Until yesterday. Yesterday I looked at my blank page with fear and loathing. I’ve come to that spot in the book where my characters need to have sex.
I hate writing sex scenes. I know they’re supposed to be like any other scene, where things happen and characters grow or change, or the plot moves (or maybe that’s the earth) and so on.
But no matter how much I try to stick some kind of Goal, Motivation, and Conflict into my characters’ physical demonstrations, my sex scenes pretty much suck. And let me hasten to add, I’m in good company—I think the sex scenes of about 95% of other writers suck, too. Those are inevitably the pages I skip, the sections I find boring.
I want to do better in this story. My characters deserve better. Heaven knows, I’ve lived with them long enough. They deserve gold-plated, caviar-coated, champagne-drenched, Lamborghini-driving, high-quality, meaningful sex just for sticking with me for this long.
But how to get that high-quality sex on the page, that is the question.
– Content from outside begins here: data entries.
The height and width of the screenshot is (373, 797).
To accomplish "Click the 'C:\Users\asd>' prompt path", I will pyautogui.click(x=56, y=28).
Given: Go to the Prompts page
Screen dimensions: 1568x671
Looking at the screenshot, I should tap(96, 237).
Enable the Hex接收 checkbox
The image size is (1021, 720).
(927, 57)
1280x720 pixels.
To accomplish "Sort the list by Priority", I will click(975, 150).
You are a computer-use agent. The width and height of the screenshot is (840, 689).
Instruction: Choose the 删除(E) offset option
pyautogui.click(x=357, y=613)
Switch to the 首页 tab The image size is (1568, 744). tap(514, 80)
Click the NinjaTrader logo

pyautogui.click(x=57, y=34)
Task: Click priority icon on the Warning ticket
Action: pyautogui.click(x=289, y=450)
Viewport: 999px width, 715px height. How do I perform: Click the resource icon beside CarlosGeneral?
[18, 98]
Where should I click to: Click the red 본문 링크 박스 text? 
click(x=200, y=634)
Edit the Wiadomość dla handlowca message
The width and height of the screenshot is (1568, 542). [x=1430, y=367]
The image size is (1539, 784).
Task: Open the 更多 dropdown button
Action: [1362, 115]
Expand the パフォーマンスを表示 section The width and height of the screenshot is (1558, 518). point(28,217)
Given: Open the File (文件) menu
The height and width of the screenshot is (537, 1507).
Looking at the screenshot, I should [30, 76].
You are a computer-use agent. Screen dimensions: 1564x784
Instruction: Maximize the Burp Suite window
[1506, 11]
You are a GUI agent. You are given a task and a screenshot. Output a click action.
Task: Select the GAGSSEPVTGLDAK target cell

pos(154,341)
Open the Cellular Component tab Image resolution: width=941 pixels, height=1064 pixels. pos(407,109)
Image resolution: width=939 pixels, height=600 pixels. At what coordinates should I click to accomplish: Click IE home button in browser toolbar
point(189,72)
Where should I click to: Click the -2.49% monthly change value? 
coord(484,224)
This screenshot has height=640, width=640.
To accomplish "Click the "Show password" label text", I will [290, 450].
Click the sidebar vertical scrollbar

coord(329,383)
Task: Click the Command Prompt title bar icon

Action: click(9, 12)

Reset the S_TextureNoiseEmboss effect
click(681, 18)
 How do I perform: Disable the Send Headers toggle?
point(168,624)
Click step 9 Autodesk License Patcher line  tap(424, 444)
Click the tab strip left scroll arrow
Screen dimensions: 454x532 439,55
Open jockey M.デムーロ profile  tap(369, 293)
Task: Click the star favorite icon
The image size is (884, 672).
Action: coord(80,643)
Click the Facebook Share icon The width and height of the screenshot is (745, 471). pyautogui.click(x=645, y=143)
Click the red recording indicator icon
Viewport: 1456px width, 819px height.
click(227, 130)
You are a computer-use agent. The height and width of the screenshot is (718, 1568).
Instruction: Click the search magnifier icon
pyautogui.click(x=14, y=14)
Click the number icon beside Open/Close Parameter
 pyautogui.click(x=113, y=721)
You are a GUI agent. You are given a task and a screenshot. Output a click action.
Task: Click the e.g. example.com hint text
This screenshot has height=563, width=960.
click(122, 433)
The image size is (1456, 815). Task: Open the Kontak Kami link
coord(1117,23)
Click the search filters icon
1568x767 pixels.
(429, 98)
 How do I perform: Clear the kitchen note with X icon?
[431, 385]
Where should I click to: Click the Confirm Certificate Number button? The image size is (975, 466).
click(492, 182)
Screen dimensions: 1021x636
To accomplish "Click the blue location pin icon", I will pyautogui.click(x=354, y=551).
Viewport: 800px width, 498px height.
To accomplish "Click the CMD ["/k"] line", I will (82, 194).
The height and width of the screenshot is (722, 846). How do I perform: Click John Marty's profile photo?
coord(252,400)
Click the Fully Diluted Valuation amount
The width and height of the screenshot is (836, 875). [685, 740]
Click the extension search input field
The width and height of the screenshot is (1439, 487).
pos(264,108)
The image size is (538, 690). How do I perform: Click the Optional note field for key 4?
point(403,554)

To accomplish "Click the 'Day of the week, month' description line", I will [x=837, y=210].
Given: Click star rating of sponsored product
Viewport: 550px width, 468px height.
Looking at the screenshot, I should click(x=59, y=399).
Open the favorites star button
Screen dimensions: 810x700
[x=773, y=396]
Laurie Hutzler has a mechanism that she calls Fear, Want, and Need, which corresponds roughly to Michael Hauge’s Story Mastery/Identity to Essence concept. They’re both screenwriters, so it’s not really a surprise that they endorse the same kind of story development. It goes basically like this:
The Want is immediate, concrete, and urgent. The protagonist pursues The Want (usually something specific) so she can deal with the Fear (usually something universal). However, the Want doesn’t necessarily address the Fear—the Want is usually just a temporary solution.
Need to the rescue! The Need is the character’s higher self (what Hauge calls “essence”)—what our protagonist must embrace to move past her Fear. The character often isn’t aware of the Need. It’s buried, smothered by Fear. But as our protagonist moves through the story, she becomes aware of the Need.
So—can I translate this to a sex scene? Argh.
Using the Want, Fear, Need mantra, I think this is how the overall character arc for my heroine looks: My character Wants to be independent and debt-free, doing a job that confers a certain amount of professional respect. Her Fear is that she’ll turn out to be like her mother—no certain income, no certain relationships, life of chaos. Her Need is for stability—a regular job, one guy she can love and who loves her back.
In the bedroom, though: how does this translate? The conflict part I have: she doesn’t want to move in with the hero because she’s not certain he’ll stick, and she thinks they haven’t known each other long enough for that kind of commitment. They do have sex, though, so…how to put the Want/Fear/Need arc into that setup is escaping me at the moment.
What do you guys do? What are the best sex scenes you’ve read? (And can I copy those?) Any ideas on how to fix my character’s love life?